From Daniel Doubleday <>
Subject Stuck with adding nodes
Date Thu, 09 Dec 2010 19:01:07 GMT
Hi good people.

I underestimated load during peak times and now I'm stuck with our production cluster. 
Right now its 3 nodes, rf 3 so everything is everywhere. We have ~300GB data load. ~10MB/sec
incoming traffic and ~50 (peak) reads/sec to the cluster

The problem derives from our quorum read / writes: At peak hours one of the machines (thats
random) will fall behind because its a little slower than the others and than shortly after
that it will drop most read requests. So right now the only way to survive is to take one
machine down making every read / write a ALL operation. It's necessary to take one machine
down because otherwise users will wait for timeouts from that overwhelmed machine when the
client lib chooses it. Since we are a real time oriented thing thats a killer.
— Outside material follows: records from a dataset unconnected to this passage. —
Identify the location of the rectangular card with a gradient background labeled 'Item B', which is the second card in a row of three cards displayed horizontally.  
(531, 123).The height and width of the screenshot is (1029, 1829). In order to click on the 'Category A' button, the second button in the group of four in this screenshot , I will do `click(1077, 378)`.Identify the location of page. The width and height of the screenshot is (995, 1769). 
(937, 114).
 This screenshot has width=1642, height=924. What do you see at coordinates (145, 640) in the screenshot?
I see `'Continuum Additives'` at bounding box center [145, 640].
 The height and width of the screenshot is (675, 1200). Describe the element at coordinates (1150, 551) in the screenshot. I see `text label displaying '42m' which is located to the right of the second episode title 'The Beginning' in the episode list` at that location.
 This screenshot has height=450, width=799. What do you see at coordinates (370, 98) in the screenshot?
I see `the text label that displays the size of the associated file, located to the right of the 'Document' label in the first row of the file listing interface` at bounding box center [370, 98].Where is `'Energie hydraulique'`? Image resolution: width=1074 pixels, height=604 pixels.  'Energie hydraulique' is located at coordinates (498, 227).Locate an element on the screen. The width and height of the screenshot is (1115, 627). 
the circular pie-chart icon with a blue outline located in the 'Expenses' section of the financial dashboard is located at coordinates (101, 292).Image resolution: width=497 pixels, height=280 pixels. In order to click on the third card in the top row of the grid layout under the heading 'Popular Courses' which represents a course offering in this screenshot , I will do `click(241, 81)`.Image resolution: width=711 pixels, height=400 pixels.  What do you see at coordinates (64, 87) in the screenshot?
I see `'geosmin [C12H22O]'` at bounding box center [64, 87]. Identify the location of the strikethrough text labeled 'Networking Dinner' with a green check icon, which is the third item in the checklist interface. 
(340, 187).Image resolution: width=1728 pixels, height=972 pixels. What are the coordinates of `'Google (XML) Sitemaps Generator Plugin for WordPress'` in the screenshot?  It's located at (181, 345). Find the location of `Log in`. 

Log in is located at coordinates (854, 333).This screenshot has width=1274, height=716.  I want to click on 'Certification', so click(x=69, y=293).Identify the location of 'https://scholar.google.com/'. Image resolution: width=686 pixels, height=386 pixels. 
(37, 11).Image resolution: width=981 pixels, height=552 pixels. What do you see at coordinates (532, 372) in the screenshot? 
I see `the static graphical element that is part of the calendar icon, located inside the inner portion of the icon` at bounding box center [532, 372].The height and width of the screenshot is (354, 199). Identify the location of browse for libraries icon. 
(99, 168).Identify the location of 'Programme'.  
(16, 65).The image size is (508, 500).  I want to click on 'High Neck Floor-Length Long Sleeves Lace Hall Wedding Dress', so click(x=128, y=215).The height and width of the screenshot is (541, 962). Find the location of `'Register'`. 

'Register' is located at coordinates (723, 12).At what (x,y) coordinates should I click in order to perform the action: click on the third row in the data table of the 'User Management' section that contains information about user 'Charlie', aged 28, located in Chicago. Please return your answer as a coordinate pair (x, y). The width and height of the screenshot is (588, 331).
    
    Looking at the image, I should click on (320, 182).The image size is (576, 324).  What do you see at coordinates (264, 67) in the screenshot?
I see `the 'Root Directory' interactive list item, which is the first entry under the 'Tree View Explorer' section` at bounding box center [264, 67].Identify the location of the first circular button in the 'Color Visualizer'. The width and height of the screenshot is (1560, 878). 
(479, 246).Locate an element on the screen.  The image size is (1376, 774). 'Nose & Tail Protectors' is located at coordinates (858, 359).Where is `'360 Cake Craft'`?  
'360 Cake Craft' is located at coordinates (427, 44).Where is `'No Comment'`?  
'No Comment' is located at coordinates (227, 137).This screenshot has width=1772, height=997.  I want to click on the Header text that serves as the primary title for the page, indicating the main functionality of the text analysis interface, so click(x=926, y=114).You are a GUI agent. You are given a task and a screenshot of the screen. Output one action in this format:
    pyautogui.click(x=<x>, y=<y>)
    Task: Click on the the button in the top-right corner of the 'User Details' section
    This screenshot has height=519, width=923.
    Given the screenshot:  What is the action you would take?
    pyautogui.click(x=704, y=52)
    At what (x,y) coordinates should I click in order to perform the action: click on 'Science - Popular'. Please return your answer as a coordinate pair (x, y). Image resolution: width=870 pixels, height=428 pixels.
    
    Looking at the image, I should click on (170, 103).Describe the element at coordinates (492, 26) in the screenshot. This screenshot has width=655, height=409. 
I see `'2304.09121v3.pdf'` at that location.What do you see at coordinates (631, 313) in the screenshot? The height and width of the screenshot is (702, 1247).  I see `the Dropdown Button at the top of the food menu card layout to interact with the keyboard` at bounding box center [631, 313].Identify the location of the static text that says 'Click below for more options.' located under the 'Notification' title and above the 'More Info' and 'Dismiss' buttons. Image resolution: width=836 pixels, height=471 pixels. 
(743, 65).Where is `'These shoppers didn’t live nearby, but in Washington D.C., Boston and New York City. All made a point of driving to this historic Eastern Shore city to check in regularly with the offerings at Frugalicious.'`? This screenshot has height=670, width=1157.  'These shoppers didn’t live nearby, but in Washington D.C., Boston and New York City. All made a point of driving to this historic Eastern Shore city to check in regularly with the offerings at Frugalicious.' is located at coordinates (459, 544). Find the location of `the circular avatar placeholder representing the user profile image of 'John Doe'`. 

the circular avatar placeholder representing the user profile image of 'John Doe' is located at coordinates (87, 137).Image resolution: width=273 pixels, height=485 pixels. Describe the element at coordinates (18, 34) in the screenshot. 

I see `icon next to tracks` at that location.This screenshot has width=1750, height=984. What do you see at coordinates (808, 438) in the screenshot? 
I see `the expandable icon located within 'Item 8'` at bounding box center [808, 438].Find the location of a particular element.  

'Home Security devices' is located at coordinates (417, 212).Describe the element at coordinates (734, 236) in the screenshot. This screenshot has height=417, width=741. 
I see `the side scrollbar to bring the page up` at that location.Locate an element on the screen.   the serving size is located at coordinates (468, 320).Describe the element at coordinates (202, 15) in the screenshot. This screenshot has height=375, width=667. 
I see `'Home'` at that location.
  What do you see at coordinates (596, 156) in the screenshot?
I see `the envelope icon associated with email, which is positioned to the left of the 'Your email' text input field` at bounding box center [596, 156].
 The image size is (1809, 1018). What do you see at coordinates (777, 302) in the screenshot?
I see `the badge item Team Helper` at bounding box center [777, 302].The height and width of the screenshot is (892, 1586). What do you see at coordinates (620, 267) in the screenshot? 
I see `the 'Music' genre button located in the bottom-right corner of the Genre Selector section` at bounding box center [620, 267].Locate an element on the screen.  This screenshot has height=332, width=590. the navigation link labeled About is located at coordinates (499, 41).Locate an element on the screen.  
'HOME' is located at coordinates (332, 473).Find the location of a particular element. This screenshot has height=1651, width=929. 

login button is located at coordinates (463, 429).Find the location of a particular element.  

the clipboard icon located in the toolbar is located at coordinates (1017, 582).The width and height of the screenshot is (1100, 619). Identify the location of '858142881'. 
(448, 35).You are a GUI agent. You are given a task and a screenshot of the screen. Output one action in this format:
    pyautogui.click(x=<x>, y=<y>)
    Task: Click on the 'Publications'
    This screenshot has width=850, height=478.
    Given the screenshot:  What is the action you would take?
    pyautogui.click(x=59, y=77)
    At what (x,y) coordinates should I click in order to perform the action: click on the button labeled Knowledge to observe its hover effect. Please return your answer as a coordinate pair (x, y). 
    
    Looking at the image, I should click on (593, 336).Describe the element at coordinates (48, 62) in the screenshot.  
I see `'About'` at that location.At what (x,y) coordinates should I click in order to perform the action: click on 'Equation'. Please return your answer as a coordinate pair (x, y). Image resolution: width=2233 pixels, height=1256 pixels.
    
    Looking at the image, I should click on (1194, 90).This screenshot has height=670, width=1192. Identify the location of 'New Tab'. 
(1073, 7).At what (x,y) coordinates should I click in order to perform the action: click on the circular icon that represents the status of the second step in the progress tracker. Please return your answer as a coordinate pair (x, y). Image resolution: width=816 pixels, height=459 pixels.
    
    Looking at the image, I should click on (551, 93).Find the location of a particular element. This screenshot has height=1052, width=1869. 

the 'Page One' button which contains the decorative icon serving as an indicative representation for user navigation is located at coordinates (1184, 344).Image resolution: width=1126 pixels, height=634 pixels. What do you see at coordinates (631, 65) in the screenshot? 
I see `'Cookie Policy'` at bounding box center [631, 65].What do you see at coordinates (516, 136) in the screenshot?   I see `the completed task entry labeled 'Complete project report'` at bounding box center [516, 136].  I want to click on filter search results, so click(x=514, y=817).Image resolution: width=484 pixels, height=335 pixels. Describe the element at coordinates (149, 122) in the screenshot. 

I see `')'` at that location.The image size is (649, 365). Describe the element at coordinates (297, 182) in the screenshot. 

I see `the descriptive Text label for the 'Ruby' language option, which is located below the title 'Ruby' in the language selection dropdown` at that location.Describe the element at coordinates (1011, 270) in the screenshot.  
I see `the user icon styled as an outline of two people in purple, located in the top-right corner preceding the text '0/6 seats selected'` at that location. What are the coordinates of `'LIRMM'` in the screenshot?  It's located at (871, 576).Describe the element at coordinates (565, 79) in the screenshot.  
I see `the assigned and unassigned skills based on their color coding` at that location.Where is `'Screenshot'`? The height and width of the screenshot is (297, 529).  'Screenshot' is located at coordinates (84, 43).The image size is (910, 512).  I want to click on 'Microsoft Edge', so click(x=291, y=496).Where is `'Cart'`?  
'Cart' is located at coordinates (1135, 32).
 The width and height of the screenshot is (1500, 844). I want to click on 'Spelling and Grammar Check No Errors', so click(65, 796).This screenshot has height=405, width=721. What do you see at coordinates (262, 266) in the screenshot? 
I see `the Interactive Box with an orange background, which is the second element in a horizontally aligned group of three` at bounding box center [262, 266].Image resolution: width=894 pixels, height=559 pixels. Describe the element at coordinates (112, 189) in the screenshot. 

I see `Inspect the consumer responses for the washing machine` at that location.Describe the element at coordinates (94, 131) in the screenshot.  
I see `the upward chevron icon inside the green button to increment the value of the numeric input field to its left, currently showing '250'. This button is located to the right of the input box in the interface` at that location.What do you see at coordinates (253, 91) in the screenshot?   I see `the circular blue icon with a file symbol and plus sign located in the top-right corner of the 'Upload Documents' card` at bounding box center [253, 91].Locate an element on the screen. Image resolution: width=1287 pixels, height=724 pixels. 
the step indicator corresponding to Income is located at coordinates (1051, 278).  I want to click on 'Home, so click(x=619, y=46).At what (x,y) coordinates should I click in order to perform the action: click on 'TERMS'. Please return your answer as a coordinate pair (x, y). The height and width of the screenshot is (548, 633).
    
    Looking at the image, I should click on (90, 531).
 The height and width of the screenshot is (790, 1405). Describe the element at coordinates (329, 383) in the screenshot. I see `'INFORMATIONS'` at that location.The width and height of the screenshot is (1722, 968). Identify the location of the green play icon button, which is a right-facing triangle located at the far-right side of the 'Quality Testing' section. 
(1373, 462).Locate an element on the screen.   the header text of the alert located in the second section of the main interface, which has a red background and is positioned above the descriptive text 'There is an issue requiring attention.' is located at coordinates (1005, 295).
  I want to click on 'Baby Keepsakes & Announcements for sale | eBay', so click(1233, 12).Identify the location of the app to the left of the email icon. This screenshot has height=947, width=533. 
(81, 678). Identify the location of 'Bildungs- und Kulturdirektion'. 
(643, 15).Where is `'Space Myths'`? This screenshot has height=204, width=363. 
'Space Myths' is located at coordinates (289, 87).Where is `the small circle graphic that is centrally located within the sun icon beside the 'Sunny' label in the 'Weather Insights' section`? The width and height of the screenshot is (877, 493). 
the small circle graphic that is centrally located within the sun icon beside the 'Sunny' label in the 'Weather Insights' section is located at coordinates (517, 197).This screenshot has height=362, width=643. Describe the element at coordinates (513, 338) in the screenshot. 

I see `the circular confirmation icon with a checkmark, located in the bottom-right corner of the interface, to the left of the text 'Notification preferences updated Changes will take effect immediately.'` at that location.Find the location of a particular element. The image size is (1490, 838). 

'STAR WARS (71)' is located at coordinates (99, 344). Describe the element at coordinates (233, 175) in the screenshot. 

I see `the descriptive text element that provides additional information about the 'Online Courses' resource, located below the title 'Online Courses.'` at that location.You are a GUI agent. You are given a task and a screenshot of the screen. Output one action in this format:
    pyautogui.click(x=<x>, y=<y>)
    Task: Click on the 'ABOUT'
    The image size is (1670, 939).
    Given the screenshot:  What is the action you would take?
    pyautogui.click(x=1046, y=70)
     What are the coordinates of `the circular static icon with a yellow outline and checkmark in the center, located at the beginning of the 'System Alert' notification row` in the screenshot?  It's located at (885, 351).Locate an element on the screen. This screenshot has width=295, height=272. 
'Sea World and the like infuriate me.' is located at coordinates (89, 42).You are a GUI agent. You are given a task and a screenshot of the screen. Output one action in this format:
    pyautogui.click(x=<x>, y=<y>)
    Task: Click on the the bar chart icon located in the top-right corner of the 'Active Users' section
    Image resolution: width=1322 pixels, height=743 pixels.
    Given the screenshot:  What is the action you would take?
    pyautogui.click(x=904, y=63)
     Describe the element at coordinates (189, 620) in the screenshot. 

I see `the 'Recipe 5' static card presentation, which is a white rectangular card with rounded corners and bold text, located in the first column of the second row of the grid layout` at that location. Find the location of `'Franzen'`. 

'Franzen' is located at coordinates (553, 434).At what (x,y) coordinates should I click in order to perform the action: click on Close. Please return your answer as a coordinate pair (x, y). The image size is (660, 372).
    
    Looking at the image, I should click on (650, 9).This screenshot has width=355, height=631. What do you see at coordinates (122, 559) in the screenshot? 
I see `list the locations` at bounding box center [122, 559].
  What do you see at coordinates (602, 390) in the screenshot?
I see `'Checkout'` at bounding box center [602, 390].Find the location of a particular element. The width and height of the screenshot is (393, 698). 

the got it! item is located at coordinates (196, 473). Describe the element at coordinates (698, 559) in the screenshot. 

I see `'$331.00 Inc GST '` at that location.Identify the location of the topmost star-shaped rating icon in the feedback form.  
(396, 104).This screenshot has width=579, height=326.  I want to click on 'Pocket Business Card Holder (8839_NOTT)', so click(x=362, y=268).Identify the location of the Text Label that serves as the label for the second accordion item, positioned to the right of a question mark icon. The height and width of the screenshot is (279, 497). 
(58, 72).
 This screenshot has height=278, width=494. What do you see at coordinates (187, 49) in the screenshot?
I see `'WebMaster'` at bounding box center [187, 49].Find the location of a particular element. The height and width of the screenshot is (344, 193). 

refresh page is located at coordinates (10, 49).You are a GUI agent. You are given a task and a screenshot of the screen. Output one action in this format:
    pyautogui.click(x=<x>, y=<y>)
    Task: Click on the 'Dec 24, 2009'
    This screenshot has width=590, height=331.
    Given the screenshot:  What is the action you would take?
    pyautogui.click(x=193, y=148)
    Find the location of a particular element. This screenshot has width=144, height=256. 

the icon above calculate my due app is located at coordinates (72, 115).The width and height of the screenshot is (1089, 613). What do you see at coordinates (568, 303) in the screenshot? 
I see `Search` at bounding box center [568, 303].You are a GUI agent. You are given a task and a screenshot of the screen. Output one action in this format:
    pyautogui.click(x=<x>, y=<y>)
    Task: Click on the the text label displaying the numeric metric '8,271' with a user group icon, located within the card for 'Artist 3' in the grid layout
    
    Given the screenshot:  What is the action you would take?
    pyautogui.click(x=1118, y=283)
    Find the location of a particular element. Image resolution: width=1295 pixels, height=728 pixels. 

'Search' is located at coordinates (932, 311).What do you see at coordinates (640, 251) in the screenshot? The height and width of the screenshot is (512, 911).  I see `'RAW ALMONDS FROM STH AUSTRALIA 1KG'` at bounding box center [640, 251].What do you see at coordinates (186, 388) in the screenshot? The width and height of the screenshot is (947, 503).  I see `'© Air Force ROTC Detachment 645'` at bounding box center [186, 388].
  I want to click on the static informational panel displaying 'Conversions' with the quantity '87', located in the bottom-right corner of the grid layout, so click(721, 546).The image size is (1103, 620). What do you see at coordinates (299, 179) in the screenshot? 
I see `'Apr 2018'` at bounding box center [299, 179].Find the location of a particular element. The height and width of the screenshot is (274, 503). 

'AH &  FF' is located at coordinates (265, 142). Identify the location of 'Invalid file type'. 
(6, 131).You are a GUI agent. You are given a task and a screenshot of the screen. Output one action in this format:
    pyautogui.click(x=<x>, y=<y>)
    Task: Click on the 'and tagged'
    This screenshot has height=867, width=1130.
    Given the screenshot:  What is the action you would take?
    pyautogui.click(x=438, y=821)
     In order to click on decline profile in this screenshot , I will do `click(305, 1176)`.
So now we tried to add 2 more nodes. Problem is that anticompaction takes to long. Meaning
it is not done when peak hour arrives and the machine that would stream the data to the new
node must be taken down. We tried to block the ports 7000 and 9160 to that machine because
we hoped that would stop traffic and let the machine end anticompaction. But that did not
work because we could not cut the already existing connections to the other nodes.

Currently I am copying all data files (thats all existing data) from one node to the new nodes
in hope that I could than manually assign them their new tokenrange (nodetool move) and do

Obviously I will try this tomorrow (it's been a long day) on a test system but any advice
would be highly appreciated.

Sighs and thanks.